## What the task asks
Retype everything from the line containing "Nacional (11, 526)" down to the end of the items.

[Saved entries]
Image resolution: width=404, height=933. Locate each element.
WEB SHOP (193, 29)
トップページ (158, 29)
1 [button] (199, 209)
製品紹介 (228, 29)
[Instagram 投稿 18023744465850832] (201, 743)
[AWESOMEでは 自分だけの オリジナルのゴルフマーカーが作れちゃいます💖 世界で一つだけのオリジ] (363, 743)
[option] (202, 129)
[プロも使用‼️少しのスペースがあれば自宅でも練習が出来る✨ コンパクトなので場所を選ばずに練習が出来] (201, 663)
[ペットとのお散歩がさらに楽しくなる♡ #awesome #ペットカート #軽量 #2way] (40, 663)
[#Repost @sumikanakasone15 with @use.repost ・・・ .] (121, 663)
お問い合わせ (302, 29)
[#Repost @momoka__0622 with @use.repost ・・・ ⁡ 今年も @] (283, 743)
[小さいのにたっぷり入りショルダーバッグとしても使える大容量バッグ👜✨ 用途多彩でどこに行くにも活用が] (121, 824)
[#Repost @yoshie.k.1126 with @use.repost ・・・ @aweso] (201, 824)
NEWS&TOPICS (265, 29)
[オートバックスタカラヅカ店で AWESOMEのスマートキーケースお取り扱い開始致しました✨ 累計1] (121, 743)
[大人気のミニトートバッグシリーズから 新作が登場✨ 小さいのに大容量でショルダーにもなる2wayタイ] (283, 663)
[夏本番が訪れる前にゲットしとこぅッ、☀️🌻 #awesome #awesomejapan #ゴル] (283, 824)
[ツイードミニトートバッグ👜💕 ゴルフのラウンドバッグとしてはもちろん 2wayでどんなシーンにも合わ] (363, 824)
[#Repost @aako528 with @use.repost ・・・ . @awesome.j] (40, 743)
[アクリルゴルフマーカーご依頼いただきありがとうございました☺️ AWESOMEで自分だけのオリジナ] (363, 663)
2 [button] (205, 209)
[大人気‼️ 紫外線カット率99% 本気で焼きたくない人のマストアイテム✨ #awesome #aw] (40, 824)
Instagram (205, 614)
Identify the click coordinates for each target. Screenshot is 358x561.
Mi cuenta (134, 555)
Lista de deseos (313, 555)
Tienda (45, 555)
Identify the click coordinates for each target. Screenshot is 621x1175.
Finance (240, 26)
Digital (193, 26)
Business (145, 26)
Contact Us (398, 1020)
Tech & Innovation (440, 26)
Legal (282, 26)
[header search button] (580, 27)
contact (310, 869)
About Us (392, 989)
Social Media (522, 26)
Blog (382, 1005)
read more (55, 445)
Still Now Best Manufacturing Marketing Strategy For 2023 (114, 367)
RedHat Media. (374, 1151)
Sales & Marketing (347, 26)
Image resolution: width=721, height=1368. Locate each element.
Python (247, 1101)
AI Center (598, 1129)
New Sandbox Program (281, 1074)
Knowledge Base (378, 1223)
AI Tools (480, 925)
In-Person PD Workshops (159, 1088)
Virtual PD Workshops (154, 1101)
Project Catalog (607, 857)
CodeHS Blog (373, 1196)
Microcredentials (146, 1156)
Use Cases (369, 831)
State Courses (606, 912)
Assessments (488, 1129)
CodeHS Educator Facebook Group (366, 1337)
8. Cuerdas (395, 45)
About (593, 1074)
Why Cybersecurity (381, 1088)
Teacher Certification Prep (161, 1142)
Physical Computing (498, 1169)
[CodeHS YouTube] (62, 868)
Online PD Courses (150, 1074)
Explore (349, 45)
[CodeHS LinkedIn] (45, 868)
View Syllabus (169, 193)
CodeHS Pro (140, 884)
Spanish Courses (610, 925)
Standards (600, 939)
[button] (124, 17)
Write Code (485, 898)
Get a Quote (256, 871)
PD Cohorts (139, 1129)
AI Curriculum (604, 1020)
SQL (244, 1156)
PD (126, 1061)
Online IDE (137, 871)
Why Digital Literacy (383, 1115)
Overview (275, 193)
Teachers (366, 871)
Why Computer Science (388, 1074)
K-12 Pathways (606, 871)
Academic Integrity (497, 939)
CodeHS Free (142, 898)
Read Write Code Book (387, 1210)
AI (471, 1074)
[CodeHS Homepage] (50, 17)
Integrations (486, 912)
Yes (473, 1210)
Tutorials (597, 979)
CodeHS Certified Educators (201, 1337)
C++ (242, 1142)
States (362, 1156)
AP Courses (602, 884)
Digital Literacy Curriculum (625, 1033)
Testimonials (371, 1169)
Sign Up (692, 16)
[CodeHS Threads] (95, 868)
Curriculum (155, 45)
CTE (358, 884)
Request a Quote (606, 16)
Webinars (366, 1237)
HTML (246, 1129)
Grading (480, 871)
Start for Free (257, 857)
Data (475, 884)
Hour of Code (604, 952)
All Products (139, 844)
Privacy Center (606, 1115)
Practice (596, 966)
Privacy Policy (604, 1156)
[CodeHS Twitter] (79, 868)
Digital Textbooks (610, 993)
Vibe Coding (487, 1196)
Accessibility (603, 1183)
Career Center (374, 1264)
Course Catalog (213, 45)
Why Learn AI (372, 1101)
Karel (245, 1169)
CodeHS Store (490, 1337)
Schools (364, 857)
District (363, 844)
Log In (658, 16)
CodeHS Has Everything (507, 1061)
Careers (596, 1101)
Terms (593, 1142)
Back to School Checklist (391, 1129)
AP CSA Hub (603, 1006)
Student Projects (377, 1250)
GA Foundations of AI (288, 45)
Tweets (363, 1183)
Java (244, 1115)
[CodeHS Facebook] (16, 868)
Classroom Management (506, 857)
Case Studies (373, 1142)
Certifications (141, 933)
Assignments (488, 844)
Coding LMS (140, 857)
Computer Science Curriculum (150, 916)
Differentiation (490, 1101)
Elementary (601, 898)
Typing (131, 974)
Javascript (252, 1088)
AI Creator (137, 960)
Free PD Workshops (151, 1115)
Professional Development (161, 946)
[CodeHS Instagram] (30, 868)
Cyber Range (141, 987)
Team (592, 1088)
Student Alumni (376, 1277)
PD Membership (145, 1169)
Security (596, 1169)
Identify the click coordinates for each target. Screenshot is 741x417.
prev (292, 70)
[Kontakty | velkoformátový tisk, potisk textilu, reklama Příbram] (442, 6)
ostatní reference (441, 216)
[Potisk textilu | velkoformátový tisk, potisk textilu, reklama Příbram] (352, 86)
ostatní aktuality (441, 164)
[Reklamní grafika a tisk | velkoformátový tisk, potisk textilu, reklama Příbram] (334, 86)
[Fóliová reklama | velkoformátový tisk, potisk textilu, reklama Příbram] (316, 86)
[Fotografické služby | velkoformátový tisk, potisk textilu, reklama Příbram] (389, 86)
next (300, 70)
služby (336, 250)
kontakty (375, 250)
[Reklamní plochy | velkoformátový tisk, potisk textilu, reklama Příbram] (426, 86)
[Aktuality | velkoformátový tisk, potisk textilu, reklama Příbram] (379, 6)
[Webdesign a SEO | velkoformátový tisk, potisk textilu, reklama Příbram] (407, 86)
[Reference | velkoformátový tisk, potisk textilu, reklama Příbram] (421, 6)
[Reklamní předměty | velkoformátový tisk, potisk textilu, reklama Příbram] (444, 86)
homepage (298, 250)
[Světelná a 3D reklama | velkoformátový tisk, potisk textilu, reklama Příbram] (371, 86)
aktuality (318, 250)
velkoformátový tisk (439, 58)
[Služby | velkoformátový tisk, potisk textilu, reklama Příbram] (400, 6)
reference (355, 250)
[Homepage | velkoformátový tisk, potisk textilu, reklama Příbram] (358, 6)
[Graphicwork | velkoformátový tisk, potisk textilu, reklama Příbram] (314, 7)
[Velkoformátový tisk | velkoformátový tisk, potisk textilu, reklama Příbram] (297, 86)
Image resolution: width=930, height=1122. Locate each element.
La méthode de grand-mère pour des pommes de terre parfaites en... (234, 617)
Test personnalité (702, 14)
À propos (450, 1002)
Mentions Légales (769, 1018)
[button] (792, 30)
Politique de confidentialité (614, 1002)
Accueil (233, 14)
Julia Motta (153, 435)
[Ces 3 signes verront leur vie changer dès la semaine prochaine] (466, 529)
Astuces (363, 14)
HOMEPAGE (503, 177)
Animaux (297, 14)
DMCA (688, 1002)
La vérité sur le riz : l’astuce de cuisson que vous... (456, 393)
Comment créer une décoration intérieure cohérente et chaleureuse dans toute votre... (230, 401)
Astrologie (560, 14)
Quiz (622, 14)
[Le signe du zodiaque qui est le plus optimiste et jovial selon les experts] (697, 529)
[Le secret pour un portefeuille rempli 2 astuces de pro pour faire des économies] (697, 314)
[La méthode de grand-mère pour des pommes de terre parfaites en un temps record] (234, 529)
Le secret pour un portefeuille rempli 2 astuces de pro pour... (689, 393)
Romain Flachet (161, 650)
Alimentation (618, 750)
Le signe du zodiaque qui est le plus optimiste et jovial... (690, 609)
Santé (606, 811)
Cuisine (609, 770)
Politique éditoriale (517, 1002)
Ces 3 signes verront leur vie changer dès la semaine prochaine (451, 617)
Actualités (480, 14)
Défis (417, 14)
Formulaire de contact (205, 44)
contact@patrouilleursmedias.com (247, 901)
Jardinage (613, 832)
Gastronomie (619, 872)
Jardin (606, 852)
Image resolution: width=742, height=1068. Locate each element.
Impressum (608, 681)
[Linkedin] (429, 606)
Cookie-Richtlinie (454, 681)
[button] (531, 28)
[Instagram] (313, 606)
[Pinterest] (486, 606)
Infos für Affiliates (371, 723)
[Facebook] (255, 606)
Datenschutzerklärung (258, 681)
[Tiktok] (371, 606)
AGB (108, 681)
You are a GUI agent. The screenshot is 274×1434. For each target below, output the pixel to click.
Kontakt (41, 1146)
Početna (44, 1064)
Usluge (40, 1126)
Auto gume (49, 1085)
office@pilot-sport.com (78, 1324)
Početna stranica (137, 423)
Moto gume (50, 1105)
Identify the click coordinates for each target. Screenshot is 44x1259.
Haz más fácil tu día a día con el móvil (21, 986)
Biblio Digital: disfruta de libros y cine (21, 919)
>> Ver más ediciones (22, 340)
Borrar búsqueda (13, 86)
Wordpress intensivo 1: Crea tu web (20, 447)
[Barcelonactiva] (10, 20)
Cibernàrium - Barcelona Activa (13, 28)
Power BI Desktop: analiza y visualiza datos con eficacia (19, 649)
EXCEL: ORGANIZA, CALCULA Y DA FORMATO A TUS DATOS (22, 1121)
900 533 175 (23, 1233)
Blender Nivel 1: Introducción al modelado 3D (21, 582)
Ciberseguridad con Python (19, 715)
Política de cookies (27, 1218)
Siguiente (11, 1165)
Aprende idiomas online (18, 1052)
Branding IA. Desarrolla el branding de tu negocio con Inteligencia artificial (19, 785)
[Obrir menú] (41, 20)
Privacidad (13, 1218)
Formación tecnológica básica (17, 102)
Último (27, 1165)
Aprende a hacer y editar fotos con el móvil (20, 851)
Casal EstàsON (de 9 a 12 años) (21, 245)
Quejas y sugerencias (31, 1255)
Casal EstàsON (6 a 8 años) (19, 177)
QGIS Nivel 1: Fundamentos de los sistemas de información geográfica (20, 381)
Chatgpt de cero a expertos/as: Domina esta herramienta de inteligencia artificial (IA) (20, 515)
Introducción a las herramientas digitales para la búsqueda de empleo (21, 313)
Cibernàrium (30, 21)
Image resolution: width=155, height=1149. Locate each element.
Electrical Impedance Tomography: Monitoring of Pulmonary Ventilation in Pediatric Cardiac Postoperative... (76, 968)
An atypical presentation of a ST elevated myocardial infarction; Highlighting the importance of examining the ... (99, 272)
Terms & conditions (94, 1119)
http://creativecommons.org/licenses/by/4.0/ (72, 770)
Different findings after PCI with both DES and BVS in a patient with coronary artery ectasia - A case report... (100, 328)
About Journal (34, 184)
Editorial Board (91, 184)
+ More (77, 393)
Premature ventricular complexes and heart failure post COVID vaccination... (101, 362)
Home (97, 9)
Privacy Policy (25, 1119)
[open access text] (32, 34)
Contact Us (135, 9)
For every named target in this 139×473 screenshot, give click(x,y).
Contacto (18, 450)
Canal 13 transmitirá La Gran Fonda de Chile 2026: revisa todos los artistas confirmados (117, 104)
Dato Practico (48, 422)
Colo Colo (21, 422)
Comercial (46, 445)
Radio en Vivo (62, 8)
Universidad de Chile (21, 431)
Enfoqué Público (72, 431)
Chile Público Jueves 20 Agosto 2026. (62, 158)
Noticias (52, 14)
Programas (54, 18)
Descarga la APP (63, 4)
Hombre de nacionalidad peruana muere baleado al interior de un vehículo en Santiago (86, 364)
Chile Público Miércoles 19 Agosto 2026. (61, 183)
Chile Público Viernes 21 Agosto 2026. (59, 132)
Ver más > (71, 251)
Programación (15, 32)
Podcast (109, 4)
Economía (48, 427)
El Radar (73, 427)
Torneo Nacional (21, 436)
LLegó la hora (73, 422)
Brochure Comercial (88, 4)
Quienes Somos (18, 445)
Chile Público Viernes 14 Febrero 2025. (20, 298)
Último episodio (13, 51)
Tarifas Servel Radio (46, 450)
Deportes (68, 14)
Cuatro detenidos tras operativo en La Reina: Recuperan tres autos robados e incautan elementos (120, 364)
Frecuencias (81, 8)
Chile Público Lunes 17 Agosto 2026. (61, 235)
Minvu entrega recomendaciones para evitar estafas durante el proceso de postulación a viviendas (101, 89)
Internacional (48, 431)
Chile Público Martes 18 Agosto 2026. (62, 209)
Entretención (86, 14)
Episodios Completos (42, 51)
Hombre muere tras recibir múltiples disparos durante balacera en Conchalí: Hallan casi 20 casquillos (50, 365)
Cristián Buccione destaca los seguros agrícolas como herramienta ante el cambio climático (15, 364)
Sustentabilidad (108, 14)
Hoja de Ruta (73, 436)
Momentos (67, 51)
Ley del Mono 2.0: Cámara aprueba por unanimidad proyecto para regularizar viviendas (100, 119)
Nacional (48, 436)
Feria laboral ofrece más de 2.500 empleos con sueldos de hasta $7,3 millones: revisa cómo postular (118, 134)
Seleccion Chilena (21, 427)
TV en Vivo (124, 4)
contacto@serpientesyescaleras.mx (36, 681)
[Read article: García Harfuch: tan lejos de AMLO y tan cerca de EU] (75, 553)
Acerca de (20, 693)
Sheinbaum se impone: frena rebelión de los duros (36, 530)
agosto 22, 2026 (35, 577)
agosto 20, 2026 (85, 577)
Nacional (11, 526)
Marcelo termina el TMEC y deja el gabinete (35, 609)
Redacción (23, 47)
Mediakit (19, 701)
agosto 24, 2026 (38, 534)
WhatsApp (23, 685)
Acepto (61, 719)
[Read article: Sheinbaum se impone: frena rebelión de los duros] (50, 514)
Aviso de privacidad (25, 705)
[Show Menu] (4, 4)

## Response below
Nacional (11, 526)
Marcelo termina el TMEC y deja el gabinete (35, 609)
Redacción (23, 47)
Mediakit (19, 701)
agosto 24, 2026 (38, 534)
WhatsApp (23, 685)
Acepto (61, 719)
[Read article: Sheinbaum se impone: frena rebelión de los duros] (50, 514)
Aviso de privacidad (25, 705)
[Show Menu] (4, 4)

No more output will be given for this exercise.